**Work instruction:** Please print only the top portion of the entries below, ending with the line that contains "Screen dimensions: 295x394", exactly as written.

**Source records:**
::::
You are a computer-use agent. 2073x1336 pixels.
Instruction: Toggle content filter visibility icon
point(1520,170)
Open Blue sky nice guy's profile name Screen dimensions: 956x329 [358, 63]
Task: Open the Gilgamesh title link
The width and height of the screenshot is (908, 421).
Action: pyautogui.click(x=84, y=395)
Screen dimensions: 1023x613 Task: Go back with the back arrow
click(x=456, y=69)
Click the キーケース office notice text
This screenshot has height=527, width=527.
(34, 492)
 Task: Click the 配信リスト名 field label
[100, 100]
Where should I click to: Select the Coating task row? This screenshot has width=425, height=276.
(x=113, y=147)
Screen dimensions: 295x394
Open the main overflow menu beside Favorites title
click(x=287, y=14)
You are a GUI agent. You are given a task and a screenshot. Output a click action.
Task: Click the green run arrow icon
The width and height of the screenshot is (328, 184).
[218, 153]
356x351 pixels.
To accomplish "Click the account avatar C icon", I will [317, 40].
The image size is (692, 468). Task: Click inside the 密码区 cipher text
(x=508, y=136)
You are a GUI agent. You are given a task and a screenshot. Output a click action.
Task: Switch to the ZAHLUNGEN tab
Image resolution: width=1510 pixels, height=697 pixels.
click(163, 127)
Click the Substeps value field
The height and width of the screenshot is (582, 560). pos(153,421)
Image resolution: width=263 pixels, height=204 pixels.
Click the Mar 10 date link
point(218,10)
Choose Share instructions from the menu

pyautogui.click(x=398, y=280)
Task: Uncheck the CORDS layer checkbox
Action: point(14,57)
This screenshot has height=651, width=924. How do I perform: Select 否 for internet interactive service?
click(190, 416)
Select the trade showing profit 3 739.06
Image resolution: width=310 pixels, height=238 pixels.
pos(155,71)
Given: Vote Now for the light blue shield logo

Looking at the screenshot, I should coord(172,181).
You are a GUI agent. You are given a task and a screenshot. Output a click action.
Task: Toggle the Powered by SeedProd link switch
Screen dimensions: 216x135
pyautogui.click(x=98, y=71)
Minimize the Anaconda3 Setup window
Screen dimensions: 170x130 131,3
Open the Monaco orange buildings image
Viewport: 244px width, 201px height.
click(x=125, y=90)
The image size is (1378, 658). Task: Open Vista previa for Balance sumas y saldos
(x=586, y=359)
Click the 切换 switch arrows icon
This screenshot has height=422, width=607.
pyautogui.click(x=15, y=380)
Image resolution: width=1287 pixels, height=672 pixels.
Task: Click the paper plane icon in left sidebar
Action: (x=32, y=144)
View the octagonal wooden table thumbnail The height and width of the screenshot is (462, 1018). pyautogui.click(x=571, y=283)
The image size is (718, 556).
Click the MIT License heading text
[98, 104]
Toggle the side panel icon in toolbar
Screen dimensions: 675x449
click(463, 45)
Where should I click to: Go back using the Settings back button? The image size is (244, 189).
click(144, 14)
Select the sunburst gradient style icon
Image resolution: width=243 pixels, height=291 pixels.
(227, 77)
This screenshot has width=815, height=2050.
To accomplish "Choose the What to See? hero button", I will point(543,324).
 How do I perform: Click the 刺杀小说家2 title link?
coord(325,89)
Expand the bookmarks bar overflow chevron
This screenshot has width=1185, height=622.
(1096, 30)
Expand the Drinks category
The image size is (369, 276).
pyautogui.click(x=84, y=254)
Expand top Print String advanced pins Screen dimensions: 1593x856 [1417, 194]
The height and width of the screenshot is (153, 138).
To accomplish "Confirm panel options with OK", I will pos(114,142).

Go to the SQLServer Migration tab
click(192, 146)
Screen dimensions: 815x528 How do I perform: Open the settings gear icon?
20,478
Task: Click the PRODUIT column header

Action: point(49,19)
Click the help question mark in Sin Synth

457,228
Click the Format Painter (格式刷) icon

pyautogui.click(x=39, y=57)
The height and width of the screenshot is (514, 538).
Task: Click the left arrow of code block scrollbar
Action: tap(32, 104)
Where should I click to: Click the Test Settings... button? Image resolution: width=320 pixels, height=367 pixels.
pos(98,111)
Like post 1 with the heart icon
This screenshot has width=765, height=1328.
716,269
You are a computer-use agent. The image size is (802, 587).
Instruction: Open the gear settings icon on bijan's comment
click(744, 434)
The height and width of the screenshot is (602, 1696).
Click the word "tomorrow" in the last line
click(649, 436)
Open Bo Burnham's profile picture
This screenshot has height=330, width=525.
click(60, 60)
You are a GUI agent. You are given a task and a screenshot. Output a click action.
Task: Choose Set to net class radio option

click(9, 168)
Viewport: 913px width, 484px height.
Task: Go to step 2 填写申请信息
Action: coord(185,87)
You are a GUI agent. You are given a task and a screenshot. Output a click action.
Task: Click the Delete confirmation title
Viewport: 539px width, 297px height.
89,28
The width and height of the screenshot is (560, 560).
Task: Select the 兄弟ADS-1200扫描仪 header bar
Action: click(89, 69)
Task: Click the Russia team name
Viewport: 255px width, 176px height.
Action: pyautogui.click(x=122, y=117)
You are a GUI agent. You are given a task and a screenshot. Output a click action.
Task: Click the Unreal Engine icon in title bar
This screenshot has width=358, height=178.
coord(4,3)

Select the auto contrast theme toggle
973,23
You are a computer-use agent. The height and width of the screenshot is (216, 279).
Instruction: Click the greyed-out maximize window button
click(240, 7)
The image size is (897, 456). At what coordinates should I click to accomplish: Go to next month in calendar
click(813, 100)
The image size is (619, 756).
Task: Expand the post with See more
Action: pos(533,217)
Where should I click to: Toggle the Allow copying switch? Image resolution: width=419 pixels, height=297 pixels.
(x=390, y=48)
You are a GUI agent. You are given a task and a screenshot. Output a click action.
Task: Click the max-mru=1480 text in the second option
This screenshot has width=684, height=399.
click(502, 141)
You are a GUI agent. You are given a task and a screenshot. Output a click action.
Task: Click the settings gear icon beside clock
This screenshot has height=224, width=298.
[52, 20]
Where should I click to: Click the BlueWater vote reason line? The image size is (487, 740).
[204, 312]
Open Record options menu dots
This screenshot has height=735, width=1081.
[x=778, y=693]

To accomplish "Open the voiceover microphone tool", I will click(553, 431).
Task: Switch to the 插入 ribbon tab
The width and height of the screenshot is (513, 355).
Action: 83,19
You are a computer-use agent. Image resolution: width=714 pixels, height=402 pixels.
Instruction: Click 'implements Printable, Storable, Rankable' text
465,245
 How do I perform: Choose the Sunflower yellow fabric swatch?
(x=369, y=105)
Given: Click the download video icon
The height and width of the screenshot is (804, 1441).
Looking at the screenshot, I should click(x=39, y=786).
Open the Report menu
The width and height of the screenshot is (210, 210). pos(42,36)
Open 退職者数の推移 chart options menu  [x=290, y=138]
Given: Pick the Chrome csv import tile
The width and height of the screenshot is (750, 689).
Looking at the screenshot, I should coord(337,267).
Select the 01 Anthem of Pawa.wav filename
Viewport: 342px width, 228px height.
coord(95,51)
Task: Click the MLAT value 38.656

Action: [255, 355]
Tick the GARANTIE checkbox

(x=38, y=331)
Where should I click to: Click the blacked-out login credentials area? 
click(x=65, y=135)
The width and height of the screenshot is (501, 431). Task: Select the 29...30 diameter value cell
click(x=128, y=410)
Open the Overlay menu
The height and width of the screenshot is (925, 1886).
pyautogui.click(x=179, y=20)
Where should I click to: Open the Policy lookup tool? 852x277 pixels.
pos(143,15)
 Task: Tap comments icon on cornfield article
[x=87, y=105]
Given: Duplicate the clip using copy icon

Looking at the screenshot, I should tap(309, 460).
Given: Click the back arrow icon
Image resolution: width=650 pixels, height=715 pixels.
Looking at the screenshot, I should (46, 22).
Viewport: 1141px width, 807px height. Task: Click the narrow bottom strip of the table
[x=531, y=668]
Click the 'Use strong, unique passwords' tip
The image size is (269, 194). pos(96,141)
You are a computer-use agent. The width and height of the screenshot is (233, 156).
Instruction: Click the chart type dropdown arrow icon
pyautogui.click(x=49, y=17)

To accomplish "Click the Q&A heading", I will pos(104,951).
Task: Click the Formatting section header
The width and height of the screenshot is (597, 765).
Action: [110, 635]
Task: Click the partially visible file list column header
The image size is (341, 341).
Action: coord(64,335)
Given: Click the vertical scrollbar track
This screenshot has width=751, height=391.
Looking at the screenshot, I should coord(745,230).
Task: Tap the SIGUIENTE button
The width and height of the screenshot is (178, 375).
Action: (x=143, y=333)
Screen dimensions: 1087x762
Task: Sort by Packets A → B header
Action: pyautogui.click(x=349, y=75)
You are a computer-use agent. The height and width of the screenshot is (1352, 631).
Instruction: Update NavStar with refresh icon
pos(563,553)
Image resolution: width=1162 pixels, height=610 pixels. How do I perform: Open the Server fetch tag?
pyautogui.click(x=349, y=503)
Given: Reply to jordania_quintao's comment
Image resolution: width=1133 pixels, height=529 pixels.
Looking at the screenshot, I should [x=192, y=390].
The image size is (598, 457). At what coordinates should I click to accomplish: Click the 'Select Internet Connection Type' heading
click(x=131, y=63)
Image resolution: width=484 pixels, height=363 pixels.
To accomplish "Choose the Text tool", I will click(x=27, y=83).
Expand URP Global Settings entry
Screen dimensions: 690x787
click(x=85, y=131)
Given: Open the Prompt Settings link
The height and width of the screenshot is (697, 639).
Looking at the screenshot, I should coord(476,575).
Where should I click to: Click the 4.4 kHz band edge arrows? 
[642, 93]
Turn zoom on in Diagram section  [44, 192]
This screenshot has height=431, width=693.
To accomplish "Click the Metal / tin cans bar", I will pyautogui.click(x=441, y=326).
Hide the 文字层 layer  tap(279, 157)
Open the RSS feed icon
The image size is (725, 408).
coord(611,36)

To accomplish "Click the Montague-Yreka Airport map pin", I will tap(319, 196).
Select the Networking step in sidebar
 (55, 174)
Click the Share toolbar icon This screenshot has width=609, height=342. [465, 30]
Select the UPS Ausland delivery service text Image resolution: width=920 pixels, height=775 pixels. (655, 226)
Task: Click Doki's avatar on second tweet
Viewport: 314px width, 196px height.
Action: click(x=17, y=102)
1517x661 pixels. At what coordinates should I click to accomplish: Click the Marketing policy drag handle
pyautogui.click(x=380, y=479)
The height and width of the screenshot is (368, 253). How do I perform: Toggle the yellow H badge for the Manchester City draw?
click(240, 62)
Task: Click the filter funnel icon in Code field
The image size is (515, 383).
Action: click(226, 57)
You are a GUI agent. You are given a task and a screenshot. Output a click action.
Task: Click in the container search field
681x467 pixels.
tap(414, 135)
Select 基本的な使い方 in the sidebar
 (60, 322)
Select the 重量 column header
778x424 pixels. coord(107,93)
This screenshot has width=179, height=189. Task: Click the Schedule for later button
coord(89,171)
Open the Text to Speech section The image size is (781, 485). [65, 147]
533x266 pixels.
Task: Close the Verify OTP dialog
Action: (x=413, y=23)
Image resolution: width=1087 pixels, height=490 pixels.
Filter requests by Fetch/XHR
::::
**Response:**
You are a computer-use agent. 2073x1336 pixels.
Instruction: Toggle content filter visibility icon
point(1520,170)
Open Blue sky nice guy's profile name Screen dimensions: 956x329 [358, 63]
Task: Open the Gilgamesh title link
The width and height of the screenshot is (908, 421).
Action: pyautogui.click(x=84, y=395)
Screen dimensions: 1023x613 Task: Go back with the back arrow
click(x=456, y=69)
Click the キーケース office notice text
This screenshot has height=527, width=527.
(34, 492)
 Task: Click the 配信リスト名 field label
[100, 100]
Where should I click to: Select the Coating task row? This screenshot has width=425, height=276.
(x=113, y=147)
Screen dimensions: 295x394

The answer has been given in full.